Taking their mistakes too seriously. Being an anxious person myself, I get that f*cking up and saying 'You too' to the waiter or the ticket person is embarrassing, but you're literally one face of thousands they have to deal with everyday.

What I usually do after f**king up like that to avoid that dark, memory-filled shame-hole in my brain is to just explain my f**k up in an amused tone, laugh at myself, and move on.

I bet you any money they'll remember you more for your flustered behaviour afterwards rather than the initial f**k up.

5. From shadowedpaths:

I've met a lot of people who speak in very self-deprecating ways to an uncomfortable extent. I understand not wanting to appear vain and opting to humble oneself, demonstrating self-awareness.

However, some people will take this a bit too far. When speaking about yourself, do so with confident modesty; don't reduce yourself to only your flaws.

6. From kmoneyrecords:

One of the most important things is to understand who you're talking to and make the conversation match the relationship. How you talk to a stranger, service worker, close friend, SO, and family, are all different.

Context is everything and what's perfectly acceptable or even amicable to say to one person is not acceptable to say to another.

I've met people who are friends of friends, work acquaintances, or strangers who think they can get away with saying something only a close friend or relative could do.

Such as a ball-busting joke or overly honest opinion, and come off as a total a*s and usually turn the entire group off.

Just because I've called my best friend of nine years a silly, drunken ape at a bar, doesn't necessarily mean you can do the same if you just met him.

These things require a certain amount of social currency - if you haven't built up a wealth of it - you can't afford it!

7. From lepraphobia:

Not noticing when they are telling an irrelevant story to a service worker or stranger. The number of waiters/waitresses that I see dancing on the spot while waiting for a customer to stop talking is astounding.

8. From Jpal123:

Sometimes you need to be a cheerleader in a conversation.

'I did this.' 'You did that! Hey, great. Did you hear he did that?!'

If it's sincere, it goes along way.

9. From ComradeWard43:

Often times, socially awkward people go into a conversation with the intention of asking about two or three specific topics with nothing else is mind.

Typically those topics run out fast and they have no idea how to respond to something that doesn't fit in with what they were planning to mention.

It takes practice I guess, but just being ready to roll with whatever topic arises will help you immensely.

10. From BrokenHeadset:

Thinking that being an introvert is the same thing as being socially awkward. The introvert-extrovert scale runs on the X-axis and social skills run on the Y-axis.

It is entirely possible to be a socially skilled introvert just like you can have a socially awkward extrovert.

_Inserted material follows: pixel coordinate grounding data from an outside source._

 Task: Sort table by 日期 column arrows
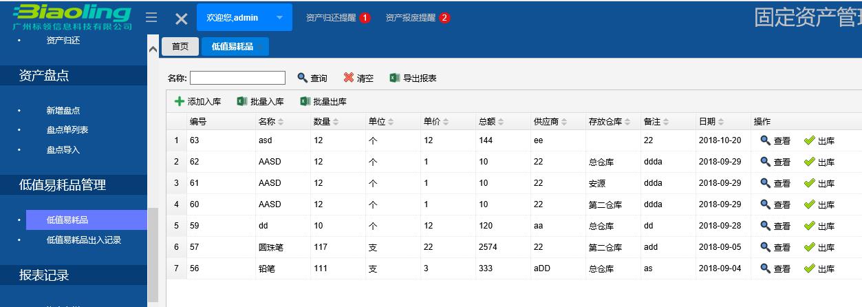[x=721, y=122]
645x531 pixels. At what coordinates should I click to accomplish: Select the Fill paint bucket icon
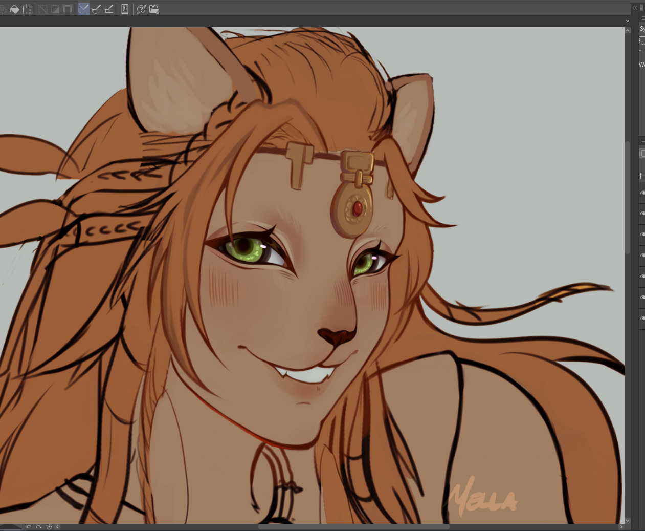click(14, 9)
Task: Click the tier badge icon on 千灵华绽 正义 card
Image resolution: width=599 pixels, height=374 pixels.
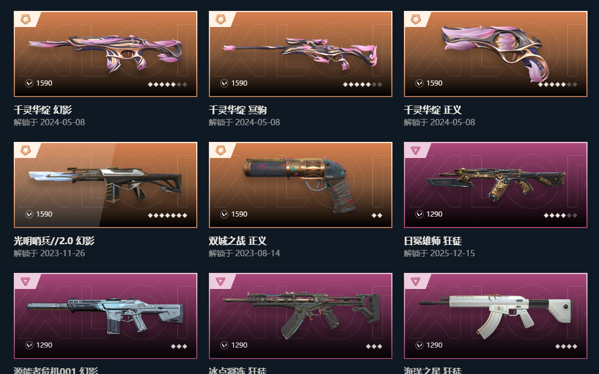Action: coord(416,19)
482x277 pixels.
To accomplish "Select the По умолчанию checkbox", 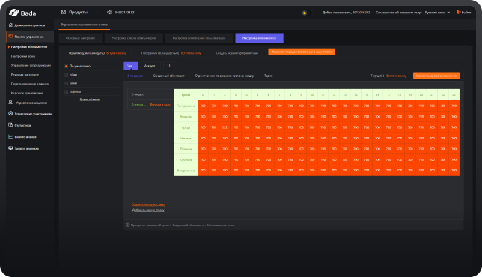I will click(x=66, y=66).
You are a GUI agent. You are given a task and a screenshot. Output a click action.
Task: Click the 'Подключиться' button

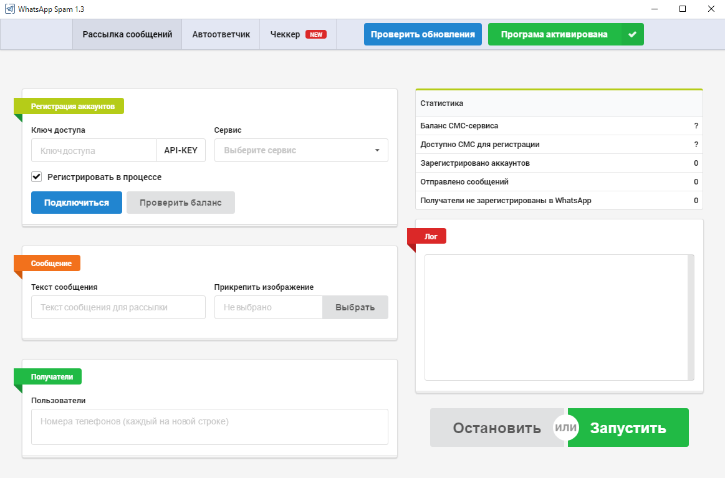click(77, 203)
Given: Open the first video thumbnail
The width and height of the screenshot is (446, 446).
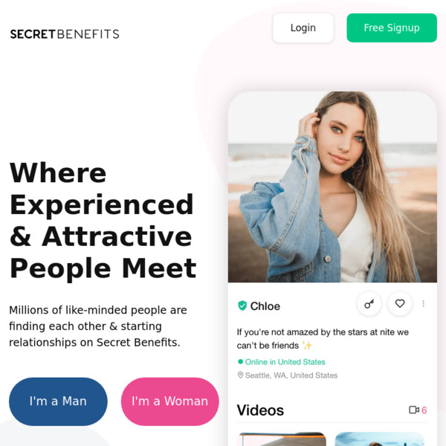Looking at the screenshot, I should click(281, 439).
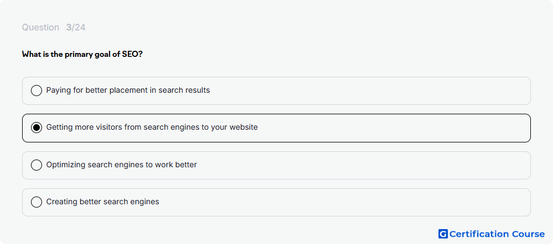Viewport: 553px width, 244px height.
Task: Open the Certification Course link
Action: (x=492, y=234)
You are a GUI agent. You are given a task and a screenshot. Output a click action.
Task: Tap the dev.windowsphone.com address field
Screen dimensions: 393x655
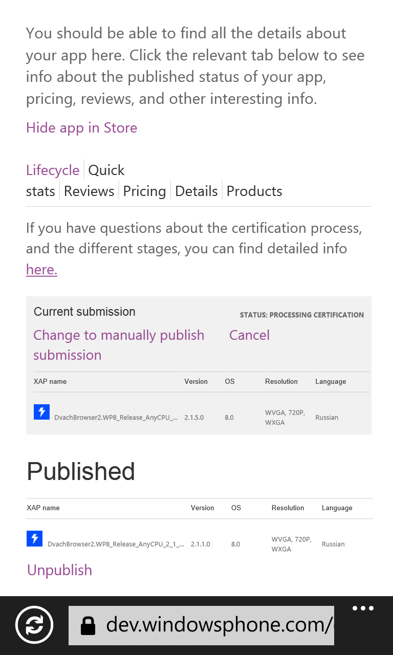coord(201,625)
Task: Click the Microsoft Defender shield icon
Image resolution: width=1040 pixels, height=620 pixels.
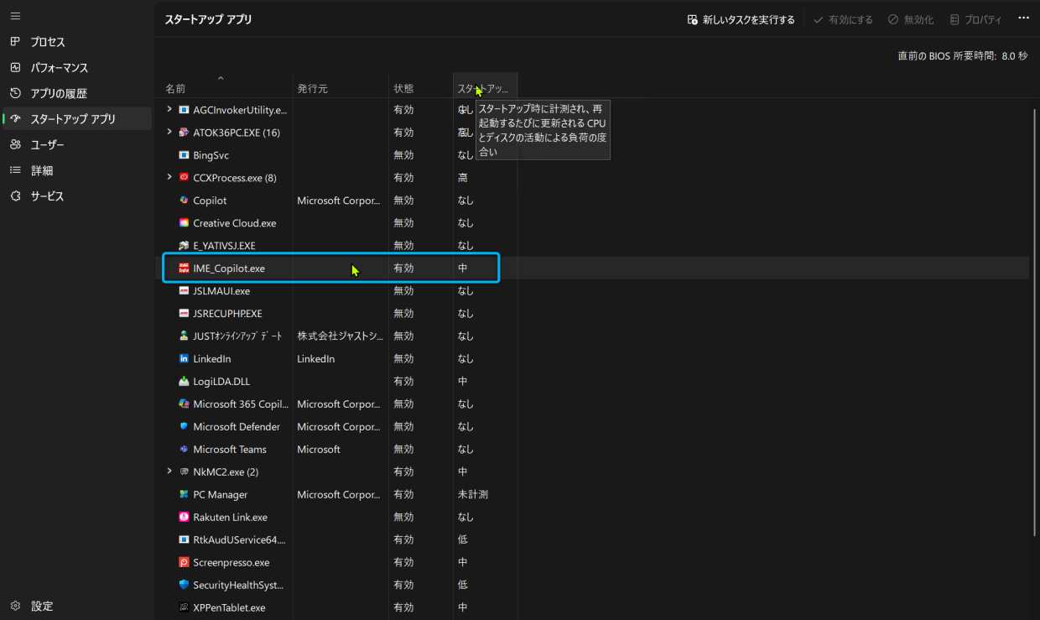Action: click(x=185, y=427)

One of the biggest mistakes I see socially awkward introverts make is conflating those two issues and thinking, 'well my personality is introverted, therefore I am socially awkward'. Social skills are SKILLS and they can be improved.

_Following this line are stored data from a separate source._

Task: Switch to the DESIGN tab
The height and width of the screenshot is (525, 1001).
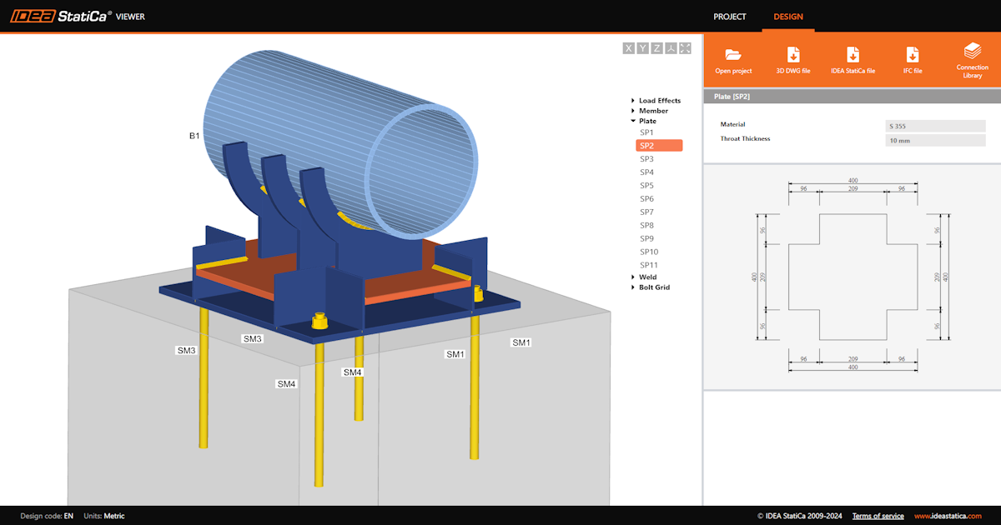Action: [x=788, y=17]
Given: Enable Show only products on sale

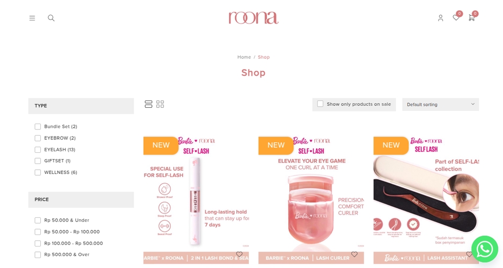Looking at the screenshot, I should click(x=320, y=104).
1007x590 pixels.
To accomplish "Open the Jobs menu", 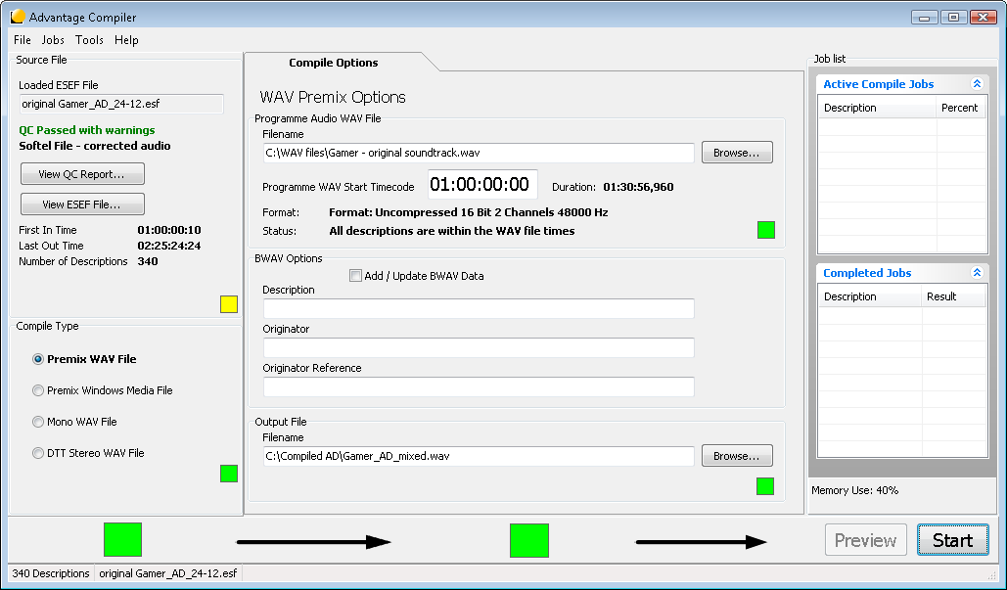I will (x=53, y=40).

Thinking, 'I'm an introvert', gives people an excuse to not work on or practice those skills.

EDIT: Really cool that this is getting a lot of positive responses! Great to see all these socially skilled introverts represent! The responses have made one thing really clear - no matter how introverted you are, you absolutely can improve your social skills.

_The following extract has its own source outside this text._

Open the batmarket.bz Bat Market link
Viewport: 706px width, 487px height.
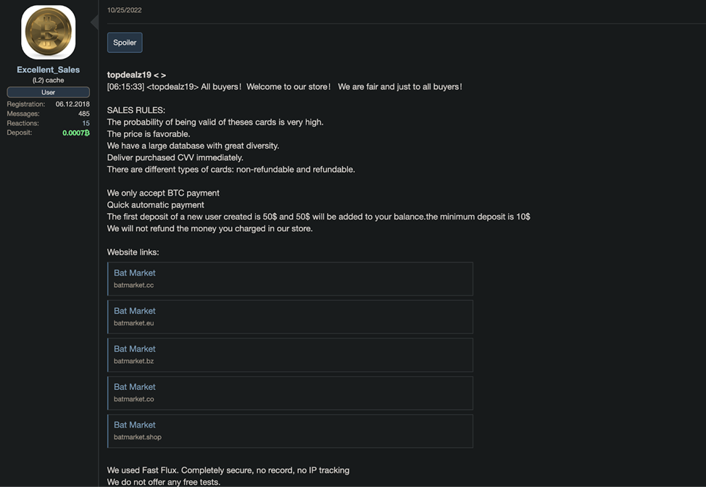[290, 354]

And the mistake (to address the original question in this thread) is to let 'I'm introverted' stop you from practicing/improving your social skills.

11. From Mutt1223:

Being purposefully weird and random is off putting to those who don't know you.

12. From L1NKTOTHEP4ST:

Stop talking about super personal stuff to strangers. It doesn't make anyone know you better it just makes them really uncomfortable.

13. From kardog:

Not making eye contact! It shows engagement and confidence when you do!

14. From Ted_Denslow:

Don't be a close-talker. That sh*t is weird.

15. From Sastrugi:

Adopting an affected voice. I've noticed that many 'awkward' people put on a goofy/sarcastic tone when they're nervous.